Output only the lines of the entries that follow, starting at the one with "Click x-axis tick" and running down to the one with "The width and height of the screenshot is (867, 428).", both included and unchanged.
BEGIN ENTRIES PROVIDED
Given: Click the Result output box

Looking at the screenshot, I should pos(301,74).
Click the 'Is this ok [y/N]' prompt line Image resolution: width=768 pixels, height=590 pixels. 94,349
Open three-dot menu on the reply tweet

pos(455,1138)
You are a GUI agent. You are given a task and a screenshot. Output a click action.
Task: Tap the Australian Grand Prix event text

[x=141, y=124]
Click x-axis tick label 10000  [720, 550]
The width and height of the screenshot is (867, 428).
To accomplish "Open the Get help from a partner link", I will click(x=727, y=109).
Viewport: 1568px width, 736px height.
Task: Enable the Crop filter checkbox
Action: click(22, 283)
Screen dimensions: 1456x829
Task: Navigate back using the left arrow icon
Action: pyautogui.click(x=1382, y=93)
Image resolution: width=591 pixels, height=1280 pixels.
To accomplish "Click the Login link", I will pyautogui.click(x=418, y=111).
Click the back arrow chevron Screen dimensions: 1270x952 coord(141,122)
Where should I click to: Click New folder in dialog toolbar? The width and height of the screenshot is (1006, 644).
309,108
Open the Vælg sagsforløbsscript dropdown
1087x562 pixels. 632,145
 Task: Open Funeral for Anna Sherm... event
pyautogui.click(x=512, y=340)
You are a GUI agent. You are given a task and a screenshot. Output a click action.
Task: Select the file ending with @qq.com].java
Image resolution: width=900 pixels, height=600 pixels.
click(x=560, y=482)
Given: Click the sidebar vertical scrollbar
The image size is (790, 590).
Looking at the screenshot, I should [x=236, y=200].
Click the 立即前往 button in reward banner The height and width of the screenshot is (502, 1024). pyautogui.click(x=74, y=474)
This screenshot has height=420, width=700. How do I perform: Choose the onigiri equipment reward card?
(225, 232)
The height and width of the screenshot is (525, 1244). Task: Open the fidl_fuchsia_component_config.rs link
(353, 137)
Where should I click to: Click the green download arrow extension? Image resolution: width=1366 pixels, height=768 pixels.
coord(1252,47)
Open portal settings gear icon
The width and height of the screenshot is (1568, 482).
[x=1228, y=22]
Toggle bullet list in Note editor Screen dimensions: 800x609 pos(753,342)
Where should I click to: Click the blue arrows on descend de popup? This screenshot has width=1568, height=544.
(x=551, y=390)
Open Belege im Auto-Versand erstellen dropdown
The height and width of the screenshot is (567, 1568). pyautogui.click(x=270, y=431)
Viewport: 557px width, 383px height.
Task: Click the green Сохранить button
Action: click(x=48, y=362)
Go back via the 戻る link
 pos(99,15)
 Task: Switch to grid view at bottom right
END ENTRIES PROVIDED
THE ANSWER:
Click x-axis tick label 10000  [720, 550]
The width and height of the screenshot is (867, 428).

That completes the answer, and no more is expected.